Jorum cuspiu no chão.

 

 

(Jorum) — E isso basta? Palavras do sul? Promessas no calor do medo? — Ele largou a pedra de amolar e deu um passo à frente. — E se eles estiverem blefando, esperando que baixemos a guarda? E se for mais um truque velho de Valmont?

 

 

(Varka) — Não é — respondi, sem hesitar. — Eu vi os olhos dele. E vi a filha.

 

 

Dravak falou então, a voz tão firme quanto a pedra sob nossos pés:

 

 

(Dravak) — Maeryn. A mais velha dentre as mulheres…

 

 

Assenti.

 

 

(Varka) — Inteligente. Orgulhosa. Mas não cega. Ela vê o que nós vemos. E, talvez mais importante, sentiu o que nós sentimos. Ela quer resistir, mesmo que seu trono diga o contrário.

 

 

Kael resmungou:

 

 

(Kael) — E isso muda o quê? Dois reinos cheios de dúvidas se olhando de longe enquanto os inimigos devoram as bordas? Acha que os corvos vão impedir o que se move nas sombras?

 

 

(Varka) — Não — falei. — Mas os corvos avisam. E saber primeiro é a diferença entre resistir e cair.

 

 

Meu pai se recostou no trono de madeira negra. Seus olhos estavam semicerrados, como se mastigasse cada palavra.

 

 

(Korgun) — E você acredita nessa aliança? Mesmo tênue?

 

 

(Varka) — Acredito que eles não vão nos atacar — disse. — Não por agora. A ameaça que se aproxima é algo que assusta tanto a eles quanto a nós. E, no medo, até os inimigos recuam para não sangrar à toa.

 

 

Um silêncio pesado caiu sobre o salão. Só se ouvia o estalo da lenha ardendo e o assobio do vento lá fora, entrando por frestas nas pedras.

 

 

(Ragan) — Então o que propõe? — perguntou Ragan, impaciente. — Mandamos tropas ao sul? Cruzamos as montanhas? Ou esperamos que os corvos tragam mais dúvidas?

 

 

(Varka) — Não. — Fitei meu pai, e depois Dravak. — Proponho que reforcemos nossa própria fronteira.

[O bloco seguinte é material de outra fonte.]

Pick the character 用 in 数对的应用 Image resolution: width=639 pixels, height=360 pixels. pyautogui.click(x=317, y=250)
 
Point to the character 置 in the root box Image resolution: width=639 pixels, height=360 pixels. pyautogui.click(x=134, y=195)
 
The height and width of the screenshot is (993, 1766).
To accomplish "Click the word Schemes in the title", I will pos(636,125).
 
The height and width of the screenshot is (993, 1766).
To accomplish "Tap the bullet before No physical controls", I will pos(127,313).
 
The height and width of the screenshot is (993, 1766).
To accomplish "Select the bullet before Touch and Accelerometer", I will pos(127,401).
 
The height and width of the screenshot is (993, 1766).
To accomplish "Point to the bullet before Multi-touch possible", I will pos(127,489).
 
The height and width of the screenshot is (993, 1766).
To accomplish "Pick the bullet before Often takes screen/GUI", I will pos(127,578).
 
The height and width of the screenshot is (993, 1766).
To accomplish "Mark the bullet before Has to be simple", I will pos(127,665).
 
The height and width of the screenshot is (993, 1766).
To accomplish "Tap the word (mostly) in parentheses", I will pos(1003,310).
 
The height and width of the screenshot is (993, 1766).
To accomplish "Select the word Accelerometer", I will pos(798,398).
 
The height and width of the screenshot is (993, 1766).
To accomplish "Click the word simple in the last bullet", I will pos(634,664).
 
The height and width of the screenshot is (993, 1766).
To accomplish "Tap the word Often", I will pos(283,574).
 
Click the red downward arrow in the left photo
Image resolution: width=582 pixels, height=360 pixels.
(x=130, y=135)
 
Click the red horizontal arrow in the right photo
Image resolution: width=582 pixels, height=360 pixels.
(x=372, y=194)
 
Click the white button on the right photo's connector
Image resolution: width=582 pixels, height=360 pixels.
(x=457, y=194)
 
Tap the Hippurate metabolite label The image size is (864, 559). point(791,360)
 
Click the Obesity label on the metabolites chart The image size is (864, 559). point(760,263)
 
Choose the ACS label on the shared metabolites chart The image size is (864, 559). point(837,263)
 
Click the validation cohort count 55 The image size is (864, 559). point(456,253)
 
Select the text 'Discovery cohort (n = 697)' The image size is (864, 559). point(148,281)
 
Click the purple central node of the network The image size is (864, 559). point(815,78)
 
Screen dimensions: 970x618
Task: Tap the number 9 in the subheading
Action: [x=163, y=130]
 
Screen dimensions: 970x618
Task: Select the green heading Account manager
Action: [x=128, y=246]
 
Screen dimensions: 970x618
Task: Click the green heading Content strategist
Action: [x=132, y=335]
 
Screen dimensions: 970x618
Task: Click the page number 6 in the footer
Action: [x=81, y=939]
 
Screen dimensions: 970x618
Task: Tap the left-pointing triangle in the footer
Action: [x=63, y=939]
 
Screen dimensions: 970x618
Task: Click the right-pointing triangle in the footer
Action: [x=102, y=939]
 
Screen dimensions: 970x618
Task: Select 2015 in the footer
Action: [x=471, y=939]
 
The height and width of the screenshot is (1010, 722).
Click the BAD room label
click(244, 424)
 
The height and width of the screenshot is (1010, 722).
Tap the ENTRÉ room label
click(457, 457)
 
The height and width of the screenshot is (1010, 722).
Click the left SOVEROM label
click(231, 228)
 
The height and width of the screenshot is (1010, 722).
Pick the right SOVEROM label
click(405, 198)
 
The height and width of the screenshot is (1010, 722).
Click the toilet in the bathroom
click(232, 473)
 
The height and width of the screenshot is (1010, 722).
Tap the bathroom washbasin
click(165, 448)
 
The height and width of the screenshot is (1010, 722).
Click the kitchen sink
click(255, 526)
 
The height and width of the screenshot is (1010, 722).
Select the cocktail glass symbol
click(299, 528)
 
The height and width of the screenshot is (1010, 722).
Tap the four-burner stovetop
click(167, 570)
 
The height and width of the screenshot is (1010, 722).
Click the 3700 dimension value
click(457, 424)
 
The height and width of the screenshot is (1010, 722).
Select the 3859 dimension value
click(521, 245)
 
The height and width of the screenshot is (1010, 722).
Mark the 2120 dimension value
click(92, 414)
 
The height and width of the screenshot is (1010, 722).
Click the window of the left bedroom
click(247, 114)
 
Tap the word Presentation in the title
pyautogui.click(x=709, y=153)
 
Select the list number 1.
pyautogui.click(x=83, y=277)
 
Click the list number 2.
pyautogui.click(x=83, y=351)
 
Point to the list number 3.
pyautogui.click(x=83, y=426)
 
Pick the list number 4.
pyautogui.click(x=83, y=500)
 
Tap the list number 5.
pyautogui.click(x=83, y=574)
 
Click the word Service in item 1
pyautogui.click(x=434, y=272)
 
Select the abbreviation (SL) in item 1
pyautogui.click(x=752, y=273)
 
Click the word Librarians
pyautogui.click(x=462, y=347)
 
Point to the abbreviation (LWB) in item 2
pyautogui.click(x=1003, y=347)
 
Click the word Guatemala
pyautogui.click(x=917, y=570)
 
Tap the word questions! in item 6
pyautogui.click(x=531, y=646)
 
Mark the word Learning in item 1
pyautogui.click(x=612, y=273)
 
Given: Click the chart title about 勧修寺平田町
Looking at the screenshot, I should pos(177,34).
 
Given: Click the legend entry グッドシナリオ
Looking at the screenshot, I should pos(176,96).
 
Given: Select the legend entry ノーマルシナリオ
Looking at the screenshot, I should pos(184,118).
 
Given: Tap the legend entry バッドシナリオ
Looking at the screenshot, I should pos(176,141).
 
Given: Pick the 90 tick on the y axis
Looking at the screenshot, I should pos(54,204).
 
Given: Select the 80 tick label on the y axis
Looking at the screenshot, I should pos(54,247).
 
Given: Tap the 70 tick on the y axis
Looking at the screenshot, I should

Dobremos a vigília no flanco oriental. Enviemos batedores além da última vila, mas discretos. Que vejam, que ouçam. E se desaparecerem... que saibamos.

 

 

(Jorum) — E se a ameaça vier de dentro? — disse Jorum. — Se os queimar vilas forem filhos bastardos de Skarn, cansados de esperar pelos despojos?

 

 

(Varka) — Então queimaremos os próprios — respondi. — Não deixaremos que o inimigo use nossas sombras como abrigo.

 

 

Por um momento, achei que meu pai fosse dizer algo duro, alguma crítica velada sobre minha língua afiada ou a confiança que parecia depositar em uma filha de Valmont. Mas ele apenas assentiu.

 

 

(Korgun)— Que seja feito.

 

 

Virou-se para Dravak:

 

 

(Korgun) — Escolha quarenta homens. Os mais experientes. Nenhum tolo. Que partam amanhã ao amanhecer e fiquem fora pelo tempo que precisarem.

 

 

Para mim, ele disse apenas:

 

 

(Korgun) — Você comanda esse grupo. Quer que Valmont confie em nós? Então mostre a eles que Skarn ainda respira. E respira com olhos abertos.

 

 

Assenti. As palavras dele não eram carinho. Eram missão.

 

 

(Jorun) — Porque ela? Ela foi as patrulhas com Dravak, ela foi a Valmont! — Jorun parecia irritado. — Eu quero ir!

 

 

Meu pai ouviu em silêncio e me encarou por um instante, enquanto fiz um gesto de concordância. 

 

 

(Korgun) — Vá! E leve Kael com você! Varka merece descansar!

 

 

Jorun demonstrou um pequeno sorriso, enquanto o restante de nós deixou o salão em silêncio.

 

 

 

 

Aquela noite, não dormi. Fui até o terraço mais alto da fortaleza e observei as montanhas ao longe, escuras como dentes enterrados no céu. O mundo estava prestes a mudar, e nós sentíamos isso não em previsões ou profecias, mas na maneira como o silêncio parecia pesar mais que o som.

 

Quando vierem, e virão, que nos encontrem com lâminas afiadas e o coração limpo.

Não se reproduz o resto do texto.